Senate Panel Probes Exorbitant Prices for Hepatitis C Drugs
WASHINGTON, Dec. 3 – The Senate Veterans’ Affairs Committee held a hearing today on exorbitant prices charged by drugmakers for new treatments for hepatitis C, a liver disease that claims about 15,000 lives a year in the United States.
Gilead, the leading manufacturer of the drugs, refused to testify at the hearing about the $84,000 it charges for a 12-week regimen of Sovaldi and the $94,500 price tag for a newer drug, Harvoni. The price per pill is about $1,000 for Sovaldi $1,125 for Harvoni.
Even with bulk-purchase discounts, the Department of Veterans Affairs spent $370 million in the past year on new treatments. Outlays are projected to soar by an additional $1.3 billion for the next two years.
“What we are looking at is a very excessive profit,” said Sen. Bernie Sanders (I-Vt.), the committee chairman. He called it “deplorable” and a “moral issue” that the life-saving drug may have to be rationed because the price makes it unaffordable for all who need it.
The treatment cost is especially significant to the VA because the disease affects veterans – particularly Vietnam-era veterans – at a rate higher than the general population. Approximately 174,000 veterans currently enrolled in VA have been diagnosed with hepatitis C.

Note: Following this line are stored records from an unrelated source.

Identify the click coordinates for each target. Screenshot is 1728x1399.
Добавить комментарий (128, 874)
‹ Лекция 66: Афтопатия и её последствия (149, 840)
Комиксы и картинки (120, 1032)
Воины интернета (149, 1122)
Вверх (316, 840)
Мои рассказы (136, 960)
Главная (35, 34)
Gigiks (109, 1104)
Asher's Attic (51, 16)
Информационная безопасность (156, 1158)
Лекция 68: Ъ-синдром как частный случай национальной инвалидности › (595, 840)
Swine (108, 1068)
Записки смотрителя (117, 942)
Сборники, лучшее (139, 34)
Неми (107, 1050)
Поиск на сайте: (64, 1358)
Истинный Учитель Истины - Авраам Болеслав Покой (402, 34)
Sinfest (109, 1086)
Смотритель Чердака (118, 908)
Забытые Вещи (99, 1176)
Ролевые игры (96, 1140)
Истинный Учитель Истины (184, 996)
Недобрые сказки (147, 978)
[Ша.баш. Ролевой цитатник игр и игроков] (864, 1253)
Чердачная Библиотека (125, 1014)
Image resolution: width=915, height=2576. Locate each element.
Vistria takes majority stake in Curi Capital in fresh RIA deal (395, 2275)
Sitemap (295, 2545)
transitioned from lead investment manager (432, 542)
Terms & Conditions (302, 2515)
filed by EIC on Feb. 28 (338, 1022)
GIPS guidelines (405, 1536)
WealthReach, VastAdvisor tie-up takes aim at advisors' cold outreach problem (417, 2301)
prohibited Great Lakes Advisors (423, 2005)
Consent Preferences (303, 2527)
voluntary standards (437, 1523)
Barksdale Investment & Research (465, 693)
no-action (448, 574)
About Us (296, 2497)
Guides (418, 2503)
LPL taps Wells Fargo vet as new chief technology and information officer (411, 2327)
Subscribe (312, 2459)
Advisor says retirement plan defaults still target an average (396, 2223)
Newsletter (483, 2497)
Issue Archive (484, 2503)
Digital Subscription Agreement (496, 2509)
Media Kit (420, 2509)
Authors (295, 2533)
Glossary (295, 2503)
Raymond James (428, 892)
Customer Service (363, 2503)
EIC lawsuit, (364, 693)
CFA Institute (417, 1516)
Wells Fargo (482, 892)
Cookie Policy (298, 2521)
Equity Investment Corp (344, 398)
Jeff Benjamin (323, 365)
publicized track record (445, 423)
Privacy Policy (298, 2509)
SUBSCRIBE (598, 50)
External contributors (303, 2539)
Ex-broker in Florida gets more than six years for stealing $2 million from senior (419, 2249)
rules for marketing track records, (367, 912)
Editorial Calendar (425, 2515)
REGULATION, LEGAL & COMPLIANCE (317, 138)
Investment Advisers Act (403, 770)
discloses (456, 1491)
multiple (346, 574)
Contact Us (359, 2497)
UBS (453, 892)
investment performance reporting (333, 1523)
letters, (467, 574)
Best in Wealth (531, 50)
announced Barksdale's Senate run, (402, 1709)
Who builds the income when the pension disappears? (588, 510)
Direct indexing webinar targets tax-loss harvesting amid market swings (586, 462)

Sovaldi is on pace to become the highest grossing drug in history. Approved by the Food and Drug Administration late in 2013, sales totaled $2.27 billion in the first quarter of 2014 and $3.48 billion in the second quarter. Gilead bought the rights to market the drug from another company, which had planned to charge less than half as much for the medication. “Did Gilead purchase the company knowing it could more than double the price and pay for its investment in one year?” asked John Rother of the National Coalition on Health Care.
Robert Weissman, president of the consumer rights group Public Citizen, testified that Gilead is making $200 million a week on Sovaldi. He said treatments are useful only if they are accessible. “We’ve now reached a point where treatments will increasingly be restricted and rationed because brand-name drug companies have used monopolies to price them out of reach.”
The introduction of the costly but effective treatments “holds the promise of eradicating this disease in infected veterans,” according to Michael Valentino, a pharmacist who is the VA’s chief Pharmacy Benefits Management consultant. But he told the committee that the cost of the new therapies “remains a major challenge.”